655. Stowarzyszenie Wędrujących Dżinsów 2, reż. Sanaa Hamri

Oryginalny tytuł: The Sisterhood of the Traveling Pants 2
Seria: Stowarzyszenie Wędrujących Dżinsów #2
Reżyseria: Sanaa Hamri  
Scenariusz: Elizabeth Chandler
Zdjęcia: Jim Denault
Muzyka: Rachel Portman
Na podstawie: powieści Ann Brashares
 
Kraj: USA 
Gatunek: Dramat obyczajowy / Młodzieżowy 
Premiera światowa: 06 sierpnia 2008 
Premiera polska na DVD: 28 listopada 2008 
Obsada: Alexis Bledel, Blake Lively, America Ferrara, Amber Tamblyn, Michael Rady, Leonardo Nam, Jesse Williams, Tom Wisdom, Lucy Hale, Blythe Danner 

   „Stowarzyszenie Wędrujących Dżinsów 2” to film oparty na serii powieści, które wyszły spod ręki Ann Brashares.

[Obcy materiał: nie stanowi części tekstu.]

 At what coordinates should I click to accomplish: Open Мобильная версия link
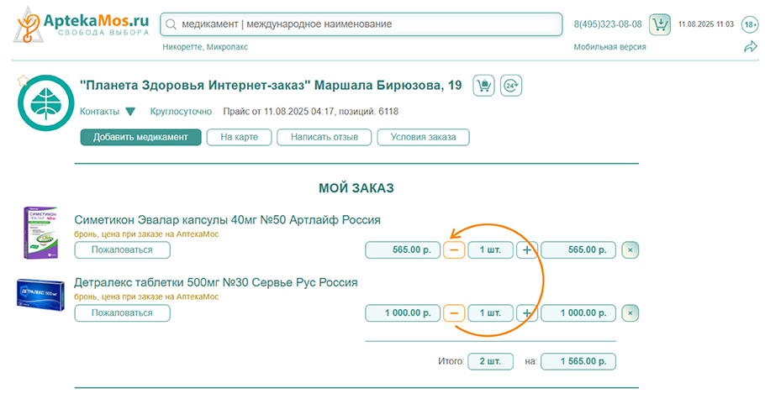[609, 47]
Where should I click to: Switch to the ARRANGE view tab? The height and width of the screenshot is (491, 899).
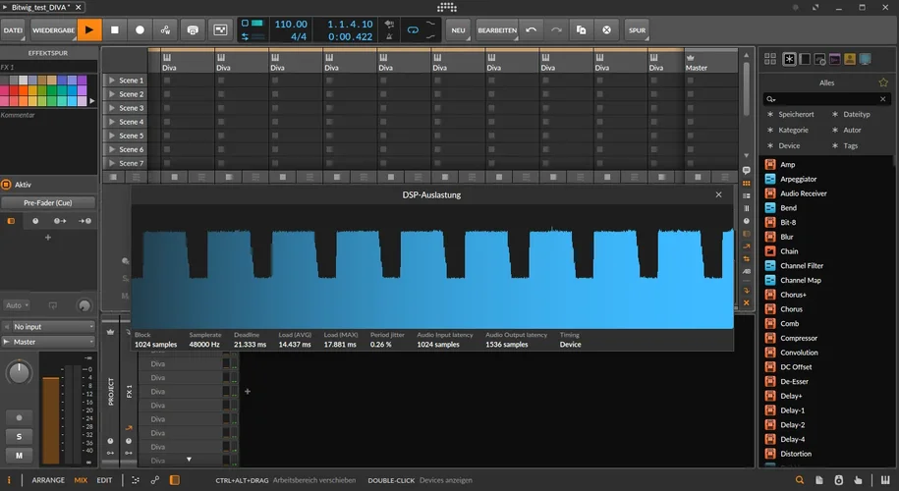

Wbrew pozorom film nie odzwierciedla konkretnie drugiego tomu powieści, a w dużej mierze czwarty, ostatni tom. Oczywiście pojawiają się elementy z poprzednich tomów, które stanowią dopełnienie zaistniałych wydarzeń. Książki Ann Brashers o niezwykłej przyjaźni znają prawie wszystkie nastolatki.Ja zaliczam się do tych, które przeczytały wszystkie powieści z serii „Stowarzyszenie Wędrujących Dżinsów”. Ken Kwapis tym razem przekazał pałeczkę Sanaa Hamri,  która podjęła się realizacji drugiej części owego filmu. Moim zdaniem wyszło trochę słabiej, ale urok został zachowany.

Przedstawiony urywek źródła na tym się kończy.